L’arrivée précoce de l’hiver interrompt souvent les chantiers, limitant la capacité de bâtir plus de logements.
« À cause du froid, on ne peut pas vraiment bâtir dans le Nord l’hiver. Puis ça prend beaucoup de temps l’été pour recevoir tes matériaux pour monter des bâtisses », souligne Willie Gadbois.
C’est là que la fabrication en usine entre en jeu.

À Napierville, en Montérégie, une quinzaine de personnes travaillent à temps plein pour Nunavik Modulaire.
Beau temps, mauvais temps, l’entreprise peut produire jusqu’à 60 modules par an.
Une solution face à la crise?
Cette stratégie de construction attire l’attention de l’Office d’habitation du Nunavik (OHN). L’organisme gère la quasi-totalité des logements dans la région, faute de marché immobilier abordable.

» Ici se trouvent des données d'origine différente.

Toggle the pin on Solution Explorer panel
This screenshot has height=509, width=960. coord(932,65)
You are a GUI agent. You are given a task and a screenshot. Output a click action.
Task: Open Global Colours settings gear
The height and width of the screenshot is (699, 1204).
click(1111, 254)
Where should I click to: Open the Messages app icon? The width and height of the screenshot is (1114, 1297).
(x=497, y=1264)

En 2024, l’OHN estimait qu’il manquait plus de 1000 logements pour répondre à la demande.
Le manque de main-d’œuvre, combiné à la saison de construction écourtée, freine la livraison de nouvelles habitations.

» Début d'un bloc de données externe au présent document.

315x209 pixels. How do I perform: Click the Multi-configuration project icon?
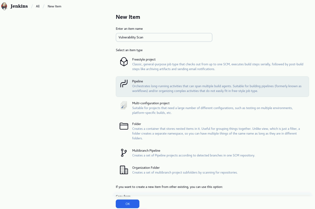tap(124, 106)
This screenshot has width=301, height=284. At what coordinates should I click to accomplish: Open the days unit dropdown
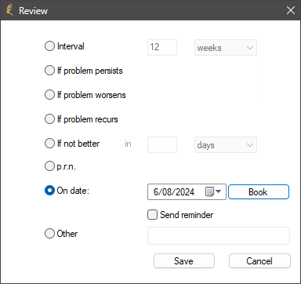[x=226, y=145]
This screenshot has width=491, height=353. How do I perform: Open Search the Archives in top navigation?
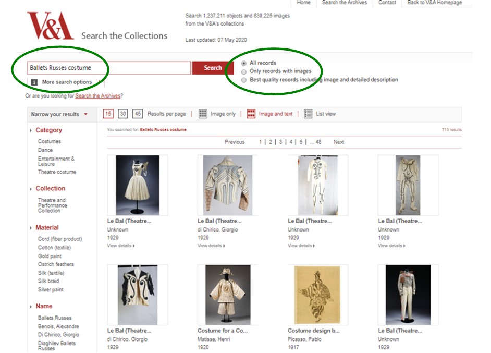[x=344, y=3]
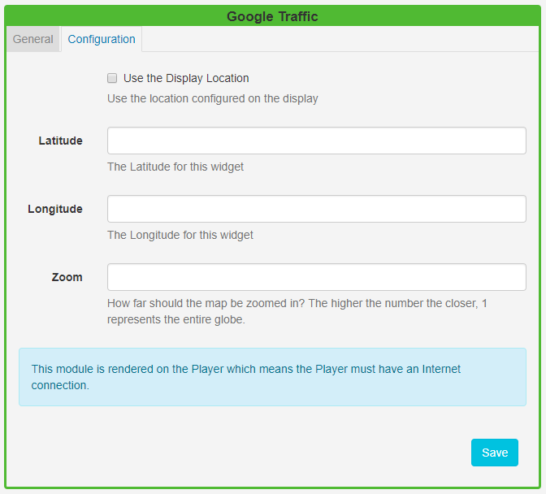The width and height of the screenshot is (546, 494).
Task: Click the empty footer area left of Save
Action: [x=244, y=453]
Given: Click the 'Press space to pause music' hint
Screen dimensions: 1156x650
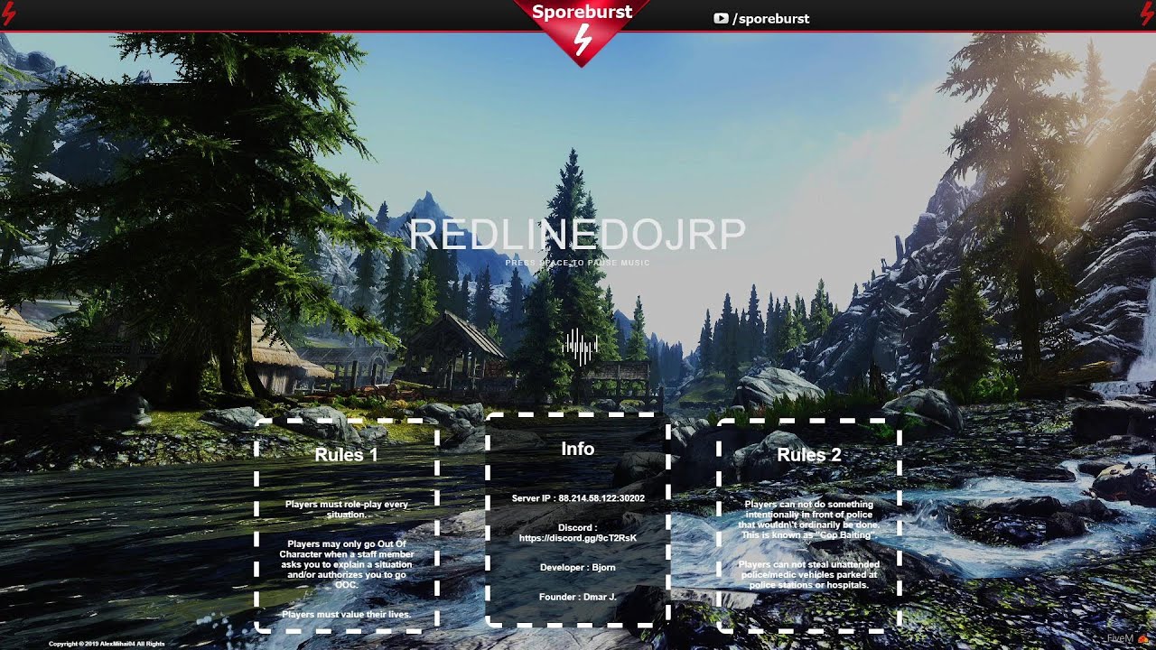Looking at the screenshot, I should [578, 263].
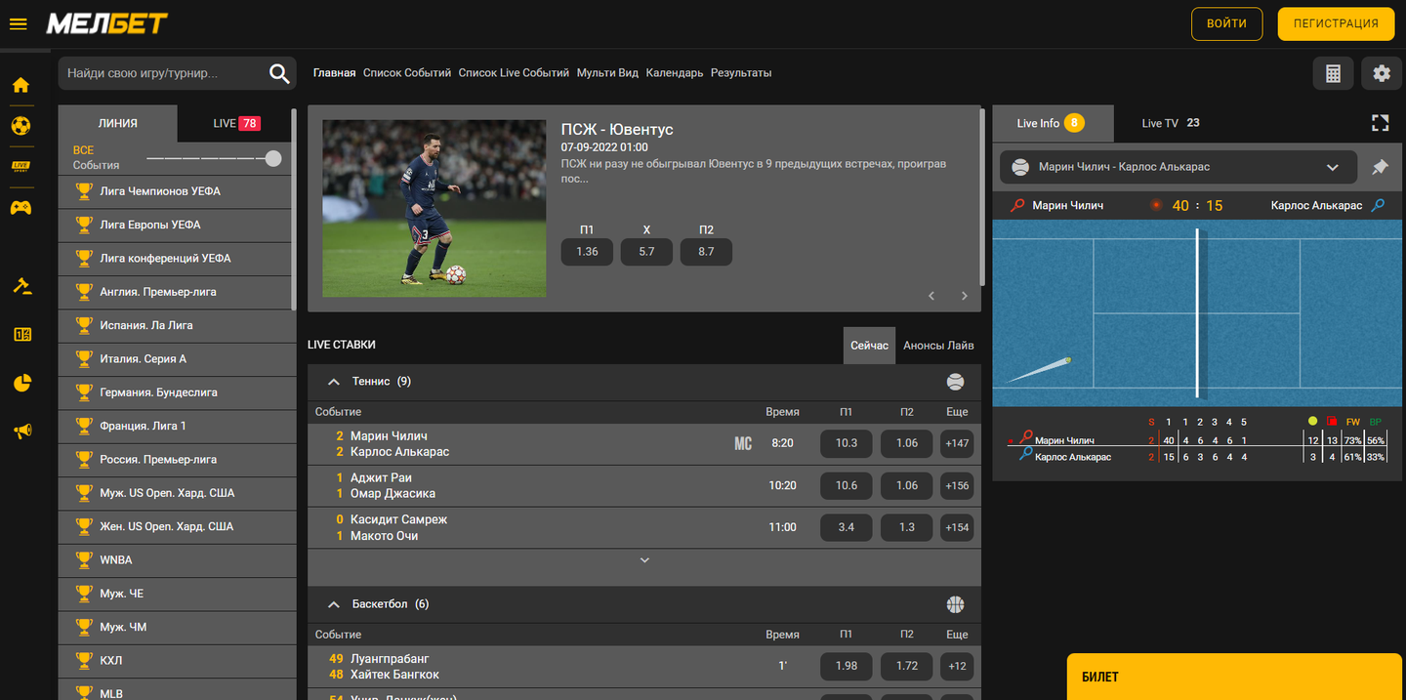Click the search magnifier icon
Screen dimensions: 1406x700
(x=279, y=73)
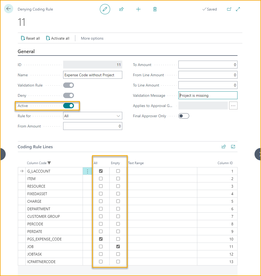Toggle the Active switch off
Image resolution: width=261 pixels, height=276 pixels.
69,106
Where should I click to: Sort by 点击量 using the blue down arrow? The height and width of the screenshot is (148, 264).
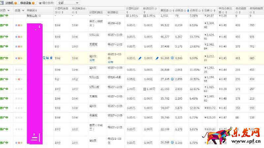188,11
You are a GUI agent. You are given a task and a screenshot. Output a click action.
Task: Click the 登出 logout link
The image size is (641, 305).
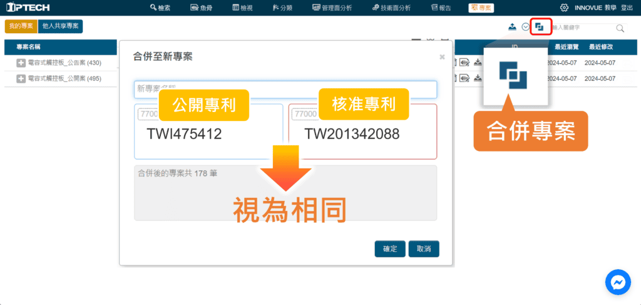coord(627,8)
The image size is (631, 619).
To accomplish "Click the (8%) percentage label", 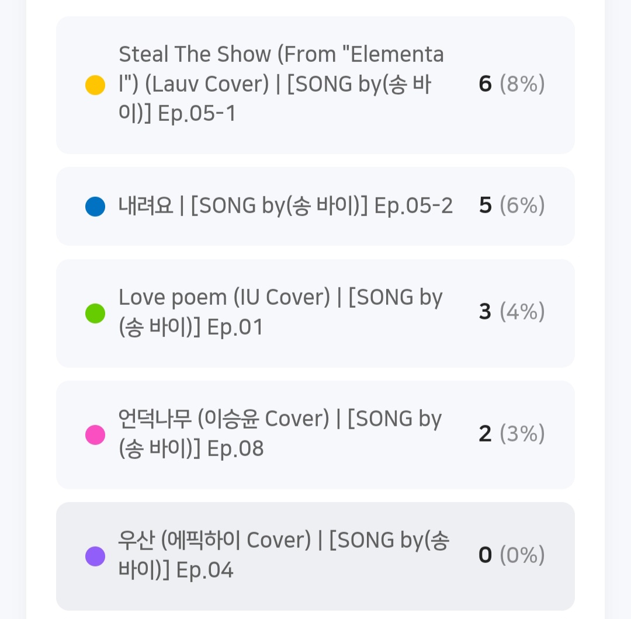I will 522,84.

« Selon moi, il y a une économie d’échelle à faire là. Avec la même somme d’argent, on pourrait peut-être en faire plus pour combattre la crise », estime Lupin Daigneault, directeur général de l’OHN.

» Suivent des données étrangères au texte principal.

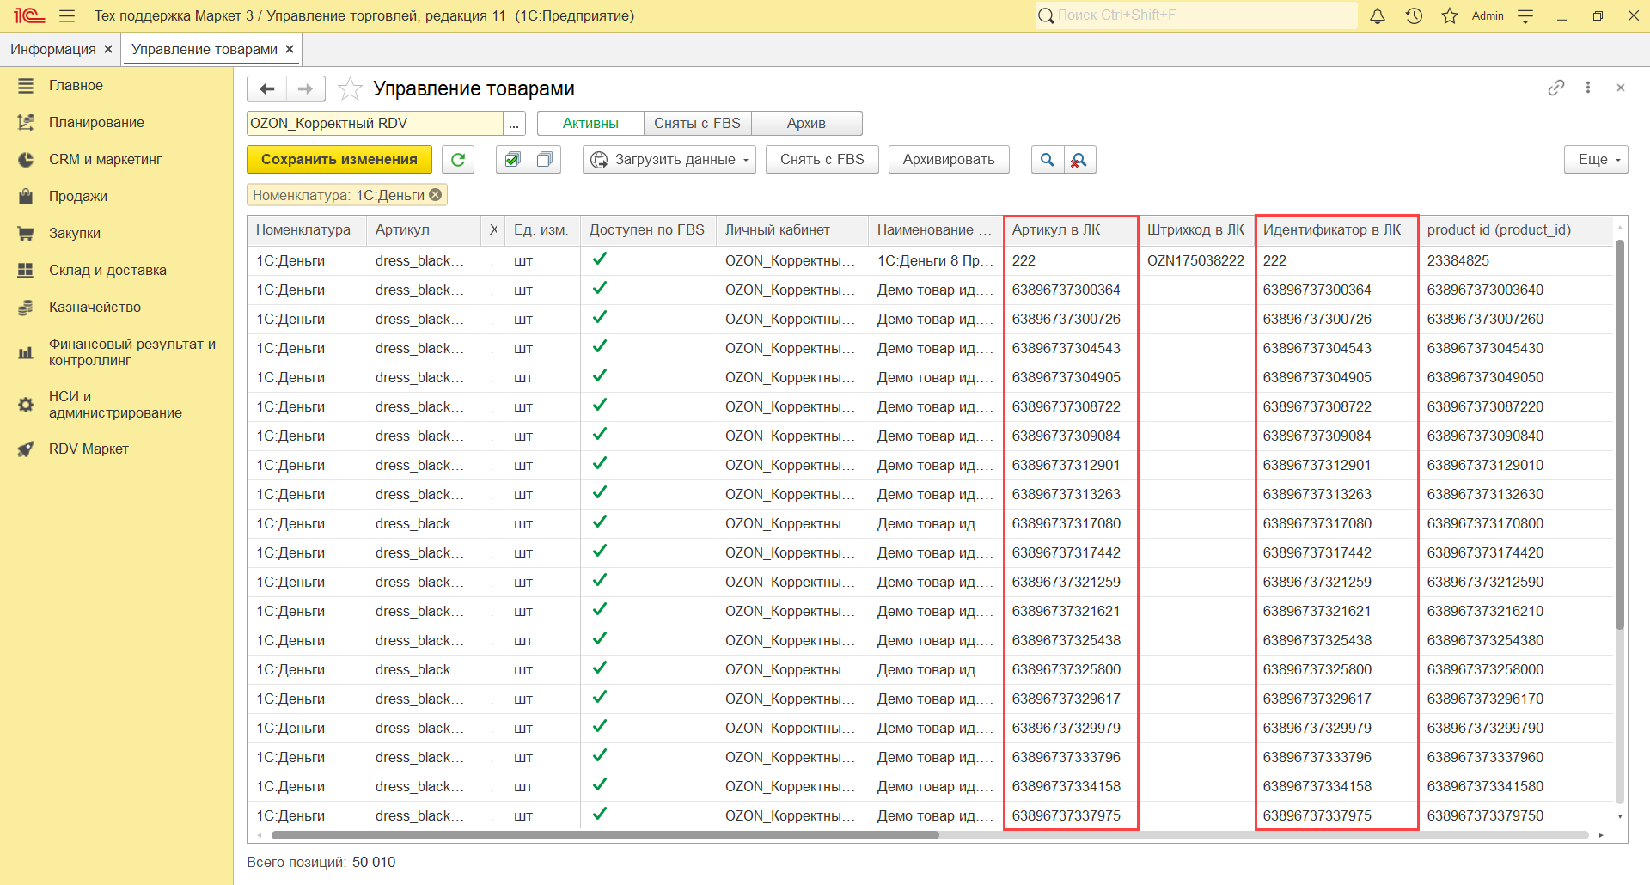Click the Сохранить изменения button
1650x885 pixels.
coord(339,160)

L’organisme n’a toutefois pas encore franchi le pas. Avant d’opter pour cette formule, il veut s’assurer de la durabilité des constructions, qui doivent résister aux conditions extrêmes du Nord canadien.
Contrainte du transport
Le transport demeure un obstacle de taille. Les modules doivent être acheminés par navire, ce qui complique la logistique.
Daniel Desgagnés, directeur des ventes pour Desgagnés Transarctik, constate lui aussi la montée en popularité de cette formule.
Depuis les deux ou trois dernières années, on voit plus de projets émerger. […] Ça semble être la solution pour les prochaines années au niveau du manque de main-d’œuvre pour construire
, observe-t-il.

Par contre, les modules sont volumineux et, s’ils ne sont pas empilables, ils entraînent une perte de capacité de chargement.
Le risque, c’est que la perte de volume fera augmenter les coûts de transport pour le reste du cargo
, ajoute-t-il.
Face à la popularité grandissante de ce modèle de construction, les transporteurs n’ont donc pas d’autres choix que de collaborer en amont avec les fabricants, pour que ceux-ci adaptent leur produit au transport maritime.
Nunavik Modulaire travaille par ailleurs sur une solution pour empiler ses modules, à la manière d’un conteneur maritime, ce qui pourrait régler une partie de ce problème.
Ça va être important, parce qu’évidemment, on ne peut pas grossir indéfiniment les navires. On doit être capable d’entrer dans certaines rivières dans ces régions-là
, ajoute Daniel Desgagnés.
Une solution à confirmer
Rapides à assembler et pensées pour le Nord canadien, les maisons modulaires pourraient bien trouver leur place au Nunavik.
La question demeure à savoir si elles pourront résister au froid et aux longues traversées maritimes avant de pouvoir combler une partie du manque criant de logements.